### [What you are asked to do]
Output, please, exactly those lines of the listing that come before the line with "Click the Debt", along with that line itself.

Available data section start

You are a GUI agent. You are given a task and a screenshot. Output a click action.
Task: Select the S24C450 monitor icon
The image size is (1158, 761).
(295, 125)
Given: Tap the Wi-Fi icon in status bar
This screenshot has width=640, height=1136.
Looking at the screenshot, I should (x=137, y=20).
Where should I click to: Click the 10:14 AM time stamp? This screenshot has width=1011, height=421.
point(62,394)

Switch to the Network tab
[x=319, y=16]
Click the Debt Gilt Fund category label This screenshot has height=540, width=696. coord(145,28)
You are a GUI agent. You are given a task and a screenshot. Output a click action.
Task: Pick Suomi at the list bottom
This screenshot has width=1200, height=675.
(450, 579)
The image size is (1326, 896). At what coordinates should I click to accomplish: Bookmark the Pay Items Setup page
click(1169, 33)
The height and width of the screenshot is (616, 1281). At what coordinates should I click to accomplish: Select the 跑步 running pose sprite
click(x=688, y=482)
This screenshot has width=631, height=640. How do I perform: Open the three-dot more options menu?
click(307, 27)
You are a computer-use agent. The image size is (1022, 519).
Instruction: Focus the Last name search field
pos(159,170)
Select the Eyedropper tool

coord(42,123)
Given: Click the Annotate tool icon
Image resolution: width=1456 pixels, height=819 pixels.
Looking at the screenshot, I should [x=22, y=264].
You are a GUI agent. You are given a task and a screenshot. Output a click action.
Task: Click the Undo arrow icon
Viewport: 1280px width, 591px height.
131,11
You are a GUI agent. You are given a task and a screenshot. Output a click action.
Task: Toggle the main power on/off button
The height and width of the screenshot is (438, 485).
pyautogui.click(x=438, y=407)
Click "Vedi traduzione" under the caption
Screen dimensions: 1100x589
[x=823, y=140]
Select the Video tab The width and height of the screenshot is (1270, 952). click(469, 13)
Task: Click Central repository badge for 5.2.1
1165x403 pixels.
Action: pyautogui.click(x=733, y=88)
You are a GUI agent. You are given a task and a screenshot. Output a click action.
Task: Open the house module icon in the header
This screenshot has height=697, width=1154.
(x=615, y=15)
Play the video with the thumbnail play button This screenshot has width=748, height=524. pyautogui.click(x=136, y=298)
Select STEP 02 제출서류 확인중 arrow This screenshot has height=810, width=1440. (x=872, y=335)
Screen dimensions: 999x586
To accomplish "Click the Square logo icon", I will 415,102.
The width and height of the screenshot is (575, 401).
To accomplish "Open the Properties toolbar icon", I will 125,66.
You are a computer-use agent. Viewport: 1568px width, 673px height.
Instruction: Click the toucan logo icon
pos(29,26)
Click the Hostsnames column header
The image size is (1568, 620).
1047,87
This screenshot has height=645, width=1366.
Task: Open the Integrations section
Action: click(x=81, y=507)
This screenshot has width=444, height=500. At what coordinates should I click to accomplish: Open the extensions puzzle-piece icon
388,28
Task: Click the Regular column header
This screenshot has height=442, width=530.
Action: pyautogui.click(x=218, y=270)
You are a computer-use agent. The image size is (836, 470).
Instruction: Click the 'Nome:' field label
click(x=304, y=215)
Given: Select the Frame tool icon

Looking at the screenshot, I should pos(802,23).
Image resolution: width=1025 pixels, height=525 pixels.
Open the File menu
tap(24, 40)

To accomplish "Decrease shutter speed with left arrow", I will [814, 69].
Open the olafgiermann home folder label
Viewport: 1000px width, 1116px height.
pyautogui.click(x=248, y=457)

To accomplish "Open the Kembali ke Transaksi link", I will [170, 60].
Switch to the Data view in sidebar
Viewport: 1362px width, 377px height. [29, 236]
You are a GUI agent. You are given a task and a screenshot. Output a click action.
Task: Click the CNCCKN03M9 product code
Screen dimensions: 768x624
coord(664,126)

Available data section end

### [Completed task]
You are a GUI agent. You are given a task and a screenshot. Output a click action.
Task: Select the S24C450 monitor icon
The image size is (1158, 761).
(295, 125)
Given: Tap the Wi-Fi icon in status bar
This screenshot has width=640, height=1136.
Looking at the screenshot, I should (x=137, y=20).
Where should I click to: Click the 10:14 AM time stamp? This screenshot has width=1011, height=421.
point(62,394)

Switch to the Network tab
[x=319, y=16]
Click the Debt Gilt Fund category label This screenshot has height=540, width=696. coord(145,28)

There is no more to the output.